[edit]
Distributed Upload and Active Labeling for Resource-Constrained Fleet Learning
Proceedings of The 9th Conference on Robot Learning, PMLR 305:3463-3482, 2025.
Abstract
In multi-robot systems, fleets are often deployed to collect data that improves the performance of machine learning models for downstream perception and planning. However, real-world robotic deployments generate vast amounts of data across diverse conditions, while only a small portion can be transmitted or labeled due to limited bandwidth, constrained onboard storage, and high annotation costs. To address these challenges, we propose Distributed Upload and Active Labeling (DUAL), a decentralized, two-stage data collection framework for resource-constrained robotic fleets. In the first stage, each robot independently selects a subset of its local observations to upload under storage and communication constraints. In the second stage, the cloud selects a subset of uploaded data to label, subject to a global annotation budget.

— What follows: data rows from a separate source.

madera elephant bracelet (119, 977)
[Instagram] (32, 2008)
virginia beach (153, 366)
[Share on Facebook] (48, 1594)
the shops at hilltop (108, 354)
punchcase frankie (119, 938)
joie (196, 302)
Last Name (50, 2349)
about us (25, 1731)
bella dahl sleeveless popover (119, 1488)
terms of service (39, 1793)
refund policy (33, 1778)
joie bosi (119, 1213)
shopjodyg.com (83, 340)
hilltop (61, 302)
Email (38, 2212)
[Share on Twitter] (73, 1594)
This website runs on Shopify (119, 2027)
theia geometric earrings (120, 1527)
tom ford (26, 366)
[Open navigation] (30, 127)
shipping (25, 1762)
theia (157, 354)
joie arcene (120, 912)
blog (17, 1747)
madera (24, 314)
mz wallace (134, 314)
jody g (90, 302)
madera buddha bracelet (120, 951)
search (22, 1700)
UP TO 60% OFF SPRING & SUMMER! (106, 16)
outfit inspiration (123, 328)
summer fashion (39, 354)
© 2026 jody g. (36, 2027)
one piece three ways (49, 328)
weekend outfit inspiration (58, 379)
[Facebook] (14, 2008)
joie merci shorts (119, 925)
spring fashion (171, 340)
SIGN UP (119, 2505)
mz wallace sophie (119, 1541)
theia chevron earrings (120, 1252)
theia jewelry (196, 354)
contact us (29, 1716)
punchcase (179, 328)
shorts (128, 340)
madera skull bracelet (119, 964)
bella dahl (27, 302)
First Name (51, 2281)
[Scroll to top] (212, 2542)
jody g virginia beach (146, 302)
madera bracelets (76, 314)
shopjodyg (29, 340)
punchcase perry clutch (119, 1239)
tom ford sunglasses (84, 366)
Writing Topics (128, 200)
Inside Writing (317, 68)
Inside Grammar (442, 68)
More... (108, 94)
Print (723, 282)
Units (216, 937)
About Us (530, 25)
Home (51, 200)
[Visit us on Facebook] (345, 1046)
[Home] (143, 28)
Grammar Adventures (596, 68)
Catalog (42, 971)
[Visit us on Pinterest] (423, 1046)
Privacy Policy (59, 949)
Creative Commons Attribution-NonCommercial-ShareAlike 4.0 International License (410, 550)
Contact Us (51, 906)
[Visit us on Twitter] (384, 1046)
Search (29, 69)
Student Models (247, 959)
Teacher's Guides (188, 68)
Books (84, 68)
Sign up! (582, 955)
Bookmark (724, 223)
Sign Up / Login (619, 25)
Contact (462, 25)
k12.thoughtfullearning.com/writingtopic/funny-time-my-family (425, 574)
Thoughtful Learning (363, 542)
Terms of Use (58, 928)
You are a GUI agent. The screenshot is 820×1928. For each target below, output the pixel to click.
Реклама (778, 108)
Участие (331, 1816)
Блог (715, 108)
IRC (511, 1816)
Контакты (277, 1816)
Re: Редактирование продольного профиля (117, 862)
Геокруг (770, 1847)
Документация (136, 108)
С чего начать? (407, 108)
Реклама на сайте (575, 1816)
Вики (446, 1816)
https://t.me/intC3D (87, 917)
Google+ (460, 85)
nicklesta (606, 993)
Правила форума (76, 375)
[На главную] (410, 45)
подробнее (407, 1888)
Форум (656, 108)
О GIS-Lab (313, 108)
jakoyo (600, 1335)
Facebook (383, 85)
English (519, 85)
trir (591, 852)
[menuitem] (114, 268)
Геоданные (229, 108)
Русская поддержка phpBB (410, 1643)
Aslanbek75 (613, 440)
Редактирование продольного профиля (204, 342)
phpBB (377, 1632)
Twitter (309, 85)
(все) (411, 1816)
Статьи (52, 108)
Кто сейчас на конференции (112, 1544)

We evaluate DUAL on classification tasks spanning multiple sensing modalities, as well as on RoadNet—a real-world dataset we collected from vehicle-mounted cameras for time and weather classification. We further validate our approach in a physical experiment using a Franka Emika Panda robot arm, where it learns to move a red cube to a green bowl. Finally, we test DUAL on trajectory prediction using the nuScenes autonomous driving dataset to assess generalization to complex prediction tasks. Across all settings, DUAL consistently outperforms state-of-the-art baselines, achieving up to 31.1% gain in classification accuracy and a 13% improvement in real-world robotics task completion rates.